On 12/05/2015 21:45, Nico Williams wrote:
On Tue, May 12, 2015 at 08:23:34PM +0200, Jakob Bohm wrote:
How about the following simplifications for the new
extension, lets call  it "GSS-2" (at least in this e-mail).

1. GSS (including SASL/GS2) is always done via the SPNego
GSS mechanism, which provides standard handling of
mechanism negotiation (including round-trip optimizations),
and is already its own standard (complete with workarounds
for historic bugs in the dominant implementation...).
SASL/GS2 and SPNEGO are incompatible.
How?  I thought SPNEGO encapsulated and negotiated
arbitrary GSS mechanisms.

I am of cause aware that some existing mechanisms have
both SASL native and GSS native bindings and that those
bindings are mutually exclusive, such that one must
decide at standardization time if the SASL native or
GSS native form shall be used for interoperability.

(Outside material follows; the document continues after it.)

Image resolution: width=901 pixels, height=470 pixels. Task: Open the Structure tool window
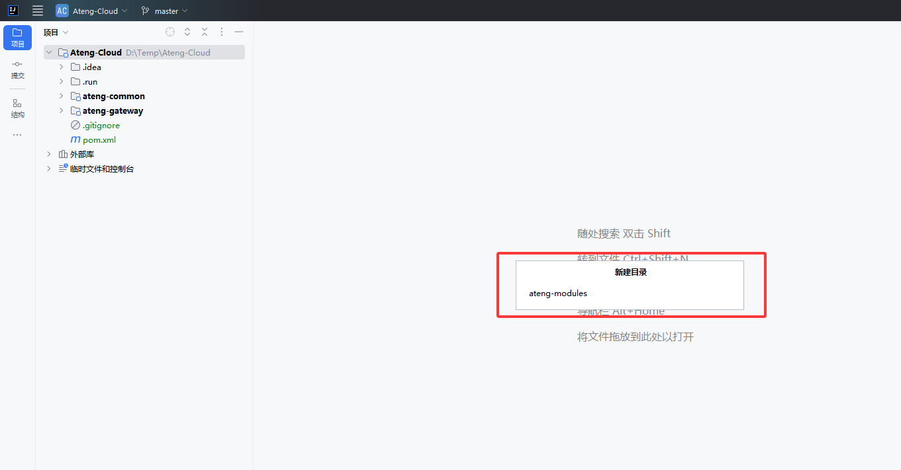point(17,108)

To me the key benefit of SPNEGO is the existence of
already battle tested negotiation code readily available
i many/most current GSS implementation.  It is one less
thing to design and implement wrong.

The ALPN approach is to do the mechanism negotiation via ALPN.  This is
much better than SPNEGO in general.
However I strongly suspect that using ALPN will cause
practical conflicts with early HTTP/2 implementations
and early ALPN implementations, as such early
implementations are likely to only cater to that
single use of ALPN.

In contrast there are now multiple unrelated deployed
TLS extensions, so that mechanism is more stable and
more ready to handle new uses.

We don't have to use the ALPN approach, and we don't have to support
SASL.  But see below.

2. The TLS client always begins by sending the first
GSS/SPNego leg in a (new) TLS extension "GSS-2".
This is incompatible with doing channel binding the GSS way.  Instead
we'd have to exchange MICs of the channel binding when the GSS context
is fully established.  (This is fine, of course, and not a criticism,
just pointing this out.)
This is why I specified the alternate ordering below.
Note however that not all versions of all GSS
implementations (notable the Microsoft SSPI variant)
may support the GSS channel binding mechanism.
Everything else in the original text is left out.